Nilasing na Chicken Salpicao with Tomato Salsa
Nilasing na chicken salpicao is an alternative to beef salpicao and healthier because the recipe use lean chicken breast. With the addition of rum and tomato salsa, it will make the dish more flavorful. Best served with garlic fried rice and use a sizzling plate for the chicken salpicao.

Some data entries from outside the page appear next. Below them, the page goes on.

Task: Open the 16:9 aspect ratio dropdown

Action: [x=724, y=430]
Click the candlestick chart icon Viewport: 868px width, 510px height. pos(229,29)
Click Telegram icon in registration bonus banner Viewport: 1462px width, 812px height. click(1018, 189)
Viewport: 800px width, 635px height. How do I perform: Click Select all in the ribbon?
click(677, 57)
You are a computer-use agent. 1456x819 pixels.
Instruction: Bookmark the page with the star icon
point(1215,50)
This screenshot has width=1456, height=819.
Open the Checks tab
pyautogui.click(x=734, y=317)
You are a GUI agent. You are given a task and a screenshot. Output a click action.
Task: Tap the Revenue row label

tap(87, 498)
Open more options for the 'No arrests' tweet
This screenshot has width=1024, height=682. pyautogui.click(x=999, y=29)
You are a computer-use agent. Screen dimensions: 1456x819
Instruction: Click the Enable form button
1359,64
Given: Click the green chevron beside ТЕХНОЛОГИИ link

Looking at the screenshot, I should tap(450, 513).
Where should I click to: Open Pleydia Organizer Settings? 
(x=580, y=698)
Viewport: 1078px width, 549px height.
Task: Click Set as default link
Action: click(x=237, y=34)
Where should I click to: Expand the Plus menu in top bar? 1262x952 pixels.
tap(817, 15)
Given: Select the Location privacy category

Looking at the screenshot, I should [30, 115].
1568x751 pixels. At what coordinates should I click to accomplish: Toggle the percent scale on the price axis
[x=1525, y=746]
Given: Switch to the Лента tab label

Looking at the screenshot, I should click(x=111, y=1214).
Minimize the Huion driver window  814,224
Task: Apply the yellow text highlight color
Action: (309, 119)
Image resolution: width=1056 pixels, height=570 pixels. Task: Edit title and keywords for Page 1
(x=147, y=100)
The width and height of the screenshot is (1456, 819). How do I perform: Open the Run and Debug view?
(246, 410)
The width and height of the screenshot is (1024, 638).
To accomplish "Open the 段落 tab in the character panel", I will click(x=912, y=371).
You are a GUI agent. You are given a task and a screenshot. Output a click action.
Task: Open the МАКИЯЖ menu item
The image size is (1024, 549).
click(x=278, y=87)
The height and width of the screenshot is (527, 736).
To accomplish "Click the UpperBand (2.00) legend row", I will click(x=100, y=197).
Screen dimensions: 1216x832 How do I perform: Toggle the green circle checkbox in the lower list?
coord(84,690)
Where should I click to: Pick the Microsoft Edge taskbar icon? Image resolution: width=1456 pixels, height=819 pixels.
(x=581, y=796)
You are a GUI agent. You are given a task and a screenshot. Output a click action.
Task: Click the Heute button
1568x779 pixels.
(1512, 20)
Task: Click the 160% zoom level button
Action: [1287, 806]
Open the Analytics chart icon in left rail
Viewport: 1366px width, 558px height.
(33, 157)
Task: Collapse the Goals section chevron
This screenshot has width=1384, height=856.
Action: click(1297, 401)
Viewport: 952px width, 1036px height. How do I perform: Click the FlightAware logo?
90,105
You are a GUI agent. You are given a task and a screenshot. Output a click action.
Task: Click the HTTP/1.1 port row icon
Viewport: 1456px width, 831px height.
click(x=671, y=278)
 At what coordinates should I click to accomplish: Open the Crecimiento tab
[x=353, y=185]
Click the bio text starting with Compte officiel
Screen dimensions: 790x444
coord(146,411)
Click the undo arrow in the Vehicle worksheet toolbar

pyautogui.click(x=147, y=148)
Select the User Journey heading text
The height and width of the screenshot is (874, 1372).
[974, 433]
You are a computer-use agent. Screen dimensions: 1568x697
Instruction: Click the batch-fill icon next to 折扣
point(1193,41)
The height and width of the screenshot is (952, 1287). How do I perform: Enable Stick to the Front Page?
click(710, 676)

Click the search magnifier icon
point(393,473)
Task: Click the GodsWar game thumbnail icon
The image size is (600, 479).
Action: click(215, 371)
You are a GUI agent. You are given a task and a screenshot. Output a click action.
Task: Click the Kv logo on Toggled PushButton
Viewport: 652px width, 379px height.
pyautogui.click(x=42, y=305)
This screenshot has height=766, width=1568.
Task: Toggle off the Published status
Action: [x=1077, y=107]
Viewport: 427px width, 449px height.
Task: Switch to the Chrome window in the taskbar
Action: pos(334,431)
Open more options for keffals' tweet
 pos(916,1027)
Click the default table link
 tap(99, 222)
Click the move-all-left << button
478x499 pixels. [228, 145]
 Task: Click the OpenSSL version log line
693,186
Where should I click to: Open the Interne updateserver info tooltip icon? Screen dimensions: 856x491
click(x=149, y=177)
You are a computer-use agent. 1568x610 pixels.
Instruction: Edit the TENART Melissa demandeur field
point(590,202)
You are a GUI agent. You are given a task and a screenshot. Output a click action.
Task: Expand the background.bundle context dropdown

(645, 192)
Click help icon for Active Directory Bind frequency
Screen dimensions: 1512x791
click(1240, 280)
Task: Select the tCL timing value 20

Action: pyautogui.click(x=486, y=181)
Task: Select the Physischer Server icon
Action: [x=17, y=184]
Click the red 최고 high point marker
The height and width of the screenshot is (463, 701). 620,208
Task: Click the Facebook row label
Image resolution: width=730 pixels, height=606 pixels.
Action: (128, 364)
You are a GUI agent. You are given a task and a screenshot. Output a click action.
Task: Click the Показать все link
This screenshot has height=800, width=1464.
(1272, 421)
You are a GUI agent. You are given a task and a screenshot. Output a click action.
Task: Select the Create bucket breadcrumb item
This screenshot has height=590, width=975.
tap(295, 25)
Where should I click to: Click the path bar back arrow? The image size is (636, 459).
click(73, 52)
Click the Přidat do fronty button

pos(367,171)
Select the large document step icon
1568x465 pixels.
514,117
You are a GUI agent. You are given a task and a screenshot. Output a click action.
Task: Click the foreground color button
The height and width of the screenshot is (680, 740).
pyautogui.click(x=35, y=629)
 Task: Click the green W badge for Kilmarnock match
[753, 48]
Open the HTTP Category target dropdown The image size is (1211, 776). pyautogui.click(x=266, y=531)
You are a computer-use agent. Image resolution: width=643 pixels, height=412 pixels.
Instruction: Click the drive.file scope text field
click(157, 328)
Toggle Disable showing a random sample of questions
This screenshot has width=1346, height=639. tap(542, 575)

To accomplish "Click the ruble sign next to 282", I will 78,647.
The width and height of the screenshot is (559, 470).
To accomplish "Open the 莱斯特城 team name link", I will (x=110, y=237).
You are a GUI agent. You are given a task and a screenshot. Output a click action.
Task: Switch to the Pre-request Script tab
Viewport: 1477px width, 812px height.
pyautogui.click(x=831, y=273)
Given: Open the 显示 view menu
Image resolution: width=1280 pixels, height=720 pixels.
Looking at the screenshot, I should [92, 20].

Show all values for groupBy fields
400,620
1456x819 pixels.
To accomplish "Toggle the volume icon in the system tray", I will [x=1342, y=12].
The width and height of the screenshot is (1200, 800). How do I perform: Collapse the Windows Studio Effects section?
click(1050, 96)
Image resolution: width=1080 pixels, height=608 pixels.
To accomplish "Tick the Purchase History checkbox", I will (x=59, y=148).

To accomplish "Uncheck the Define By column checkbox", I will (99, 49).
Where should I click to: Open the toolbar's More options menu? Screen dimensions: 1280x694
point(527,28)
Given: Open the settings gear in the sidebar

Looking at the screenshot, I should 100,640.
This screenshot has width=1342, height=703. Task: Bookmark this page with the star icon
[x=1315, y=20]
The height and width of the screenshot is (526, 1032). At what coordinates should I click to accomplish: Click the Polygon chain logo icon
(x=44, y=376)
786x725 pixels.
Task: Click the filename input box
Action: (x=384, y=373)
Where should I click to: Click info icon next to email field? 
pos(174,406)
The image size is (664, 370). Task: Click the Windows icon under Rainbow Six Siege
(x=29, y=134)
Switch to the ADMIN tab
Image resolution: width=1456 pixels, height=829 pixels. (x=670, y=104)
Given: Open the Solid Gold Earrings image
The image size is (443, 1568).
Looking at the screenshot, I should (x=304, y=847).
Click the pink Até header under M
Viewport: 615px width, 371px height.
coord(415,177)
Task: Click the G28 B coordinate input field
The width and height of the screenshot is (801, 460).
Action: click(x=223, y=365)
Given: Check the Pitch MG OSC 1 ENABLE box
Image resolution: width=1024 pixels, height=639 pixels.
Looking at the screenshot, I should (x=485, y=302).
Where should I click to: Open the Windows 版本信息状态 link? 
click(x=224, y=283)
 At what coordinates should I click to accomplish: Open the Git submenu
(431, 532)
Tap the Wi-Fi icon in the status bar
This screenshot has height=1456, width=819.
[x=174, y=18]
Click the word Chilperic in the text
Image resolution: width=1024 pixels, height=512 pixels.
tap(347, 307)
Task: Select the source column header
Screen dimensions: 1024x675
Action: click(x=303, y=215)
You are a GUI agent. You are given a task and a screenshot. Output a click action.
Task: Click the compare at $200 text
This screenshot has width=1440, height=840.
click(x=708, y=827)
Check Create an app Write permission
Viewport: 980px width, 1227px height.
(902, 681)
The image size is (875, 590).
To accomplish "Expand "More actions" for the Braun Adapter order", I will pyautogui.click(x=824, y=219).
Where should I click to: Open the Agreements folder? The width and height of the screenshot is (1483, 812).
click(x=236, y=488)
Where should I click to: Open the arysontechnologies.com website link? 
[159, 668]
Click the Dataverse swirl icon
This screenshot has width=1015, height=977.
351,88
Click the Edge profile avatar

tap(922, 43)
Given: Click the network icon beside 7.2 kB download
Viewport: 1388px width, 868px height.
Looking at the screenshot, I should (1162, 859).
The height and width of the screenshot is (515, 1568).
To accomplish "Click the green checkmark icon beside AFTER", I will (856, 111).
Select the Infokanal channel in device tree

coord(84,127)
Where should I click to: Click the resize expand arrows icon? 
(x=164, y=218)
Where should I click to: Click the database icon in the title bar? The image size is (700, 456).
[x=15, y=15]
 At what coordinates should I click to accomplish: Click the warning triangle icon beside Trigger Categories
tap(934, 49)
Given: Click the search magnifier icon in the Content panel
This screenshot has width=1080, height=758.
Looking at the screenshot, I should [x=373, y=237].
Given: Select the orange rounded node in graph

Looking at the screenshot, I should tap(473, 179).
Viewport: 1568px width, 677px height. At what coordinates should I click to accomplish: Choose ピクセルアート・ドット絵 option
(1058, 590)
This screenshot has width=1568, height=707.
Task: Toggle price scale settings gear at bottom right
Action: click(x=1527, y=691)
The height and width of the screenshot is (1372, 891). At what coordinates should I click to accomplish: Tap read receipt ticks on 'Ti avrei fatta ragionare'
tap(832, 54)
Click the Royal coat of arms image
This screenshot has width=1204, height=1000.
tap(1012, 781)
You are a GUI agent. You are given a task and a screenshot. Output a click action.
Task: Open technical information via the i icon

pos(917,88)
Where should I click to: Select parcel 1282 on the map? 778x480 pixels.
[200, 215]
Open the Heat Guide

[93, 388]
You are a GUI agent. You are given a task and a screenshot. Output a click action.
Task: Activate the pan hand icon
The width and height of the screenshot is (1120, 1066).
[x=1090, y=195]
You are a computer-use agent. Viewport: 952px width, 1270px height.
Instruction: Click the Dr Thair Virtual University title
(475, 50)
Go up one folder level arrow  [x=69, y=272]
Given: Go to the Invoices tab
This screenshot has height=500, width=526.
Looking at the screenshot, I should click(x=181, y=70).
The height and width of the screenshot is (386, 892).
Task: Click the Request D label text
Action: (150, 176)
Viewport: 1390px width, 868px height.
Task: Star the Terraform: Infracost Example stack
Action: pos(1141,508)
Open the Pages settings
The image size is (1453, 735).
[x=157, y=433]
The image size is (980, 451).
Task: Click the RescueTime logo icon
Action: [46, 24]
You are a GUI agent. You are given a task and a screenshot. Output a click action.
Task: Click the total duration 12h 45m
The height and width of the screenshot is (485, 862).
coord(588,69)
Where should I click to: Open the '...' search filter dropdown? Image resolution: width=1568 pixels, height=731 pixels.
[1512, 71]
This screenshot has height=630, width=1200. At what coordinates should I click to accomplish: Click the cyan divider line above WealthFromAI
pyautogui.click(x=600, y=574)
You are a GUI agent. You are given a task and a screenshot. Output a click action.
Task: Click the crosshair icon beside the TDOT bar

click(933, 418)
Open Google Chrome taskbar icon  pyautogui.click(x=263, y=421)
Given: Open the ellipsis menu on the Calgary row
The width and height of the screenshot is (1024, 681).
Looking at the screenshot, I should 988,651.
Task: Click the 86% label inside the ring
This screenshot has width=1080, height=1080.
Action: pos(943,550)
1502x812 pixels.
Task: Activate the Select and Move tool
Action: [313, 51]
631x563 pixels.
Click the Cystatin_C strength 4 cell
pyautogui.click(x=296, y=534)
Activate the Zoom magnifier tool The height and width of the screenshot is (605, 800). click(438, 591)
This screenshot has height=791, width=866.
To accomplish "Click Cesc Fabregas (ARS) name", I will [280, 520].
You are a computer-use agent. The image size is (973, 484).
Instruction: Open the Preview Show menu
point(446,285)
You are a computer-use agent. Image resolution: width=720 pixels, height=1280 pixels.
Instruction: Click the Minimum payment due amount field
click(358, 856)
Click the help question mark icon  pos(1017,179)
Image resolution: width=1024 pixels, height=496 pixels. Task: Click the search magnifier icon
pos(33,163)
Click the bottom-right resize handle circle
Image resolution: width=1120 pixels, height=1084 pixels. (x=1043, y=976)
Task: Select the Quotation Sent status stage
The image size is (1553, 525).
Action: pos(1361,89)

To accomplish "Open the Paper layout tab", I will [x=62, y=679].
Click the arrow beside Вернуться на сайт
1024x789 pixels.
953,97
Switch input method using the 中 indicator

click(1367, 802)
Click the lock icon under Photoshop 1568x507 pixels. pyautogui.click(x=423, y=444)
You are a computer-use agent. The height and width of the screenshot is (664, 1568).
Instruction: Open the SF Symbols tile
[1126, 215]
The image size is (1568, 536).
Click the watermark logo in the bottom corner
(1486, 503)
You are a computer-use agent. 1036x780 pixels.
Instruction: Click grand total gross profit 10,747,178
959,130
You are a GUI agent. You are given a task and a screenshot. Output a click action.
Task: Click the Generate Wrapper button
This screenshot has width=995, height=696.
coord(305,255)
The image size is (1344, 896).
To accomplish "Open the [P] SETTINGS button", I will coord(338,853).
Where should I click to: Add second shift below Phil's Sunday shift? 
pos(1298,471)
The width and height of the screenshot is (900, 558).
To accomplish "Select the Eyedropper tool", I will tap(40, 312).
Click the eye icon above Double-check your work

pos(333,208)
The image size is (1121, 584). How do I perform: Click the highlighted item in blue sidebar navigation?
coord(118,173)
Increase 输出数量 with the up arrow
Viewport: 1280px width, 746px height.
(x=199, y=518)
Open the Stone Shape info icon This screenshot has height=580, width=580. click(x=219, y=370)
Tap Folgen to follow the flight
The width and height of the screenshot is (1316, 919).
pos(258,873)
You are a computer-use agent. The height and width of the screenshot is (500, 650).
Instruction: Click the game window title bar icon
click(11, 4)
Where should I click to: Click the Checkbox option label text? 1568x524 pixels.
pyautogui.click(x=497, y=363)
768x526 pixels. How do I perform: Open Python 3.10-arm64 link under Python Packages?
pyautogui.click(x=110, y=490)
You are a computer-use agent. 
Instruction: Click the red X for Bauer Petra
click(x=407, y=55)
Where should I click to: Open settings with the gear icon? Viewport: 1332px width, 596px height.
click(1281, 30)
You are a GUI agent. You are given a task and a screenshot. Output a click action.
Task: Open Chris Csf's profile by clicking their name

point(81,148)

- 600 grams chicken breast fillet, cut into medium chunks
- 4 Tbsp. garlic, minced
- 6 Tbsp. Worcestershire sauce
- 6 Tbsp. soy sauce
- 1 Tbsp. ground black pepper
- 4 Tbsp. white rum or whiskey
- a pinch of paprika
- ½ cup olive oil
- 2 Tbsp. unsalted butter
- dried chili flakes, optional
- 1 cup chopped tomatoes
- 1 medium size red onion, chopped
- 1 tsp. patis or fish sauce
- In a bowl, combine chicken with garlic, Worcestershire sauce, soy sauce, black pepper, white rum or whiskey, and paprika. Mix together. Let the chicken absorb the marinade before adding the olive oil. Marinate for at least 1 hour.
- On a non stick skillet, cook the chicken with the marinade for about 4 minutes. When the marinade is almost dry, turn off the heat and add the butter and chili flakes. Mix well until the chicken is coated with butter and chili flakes.
- To make the tomato salsa, mix together all the ingredients and serve with nilasing na chicken salpicao.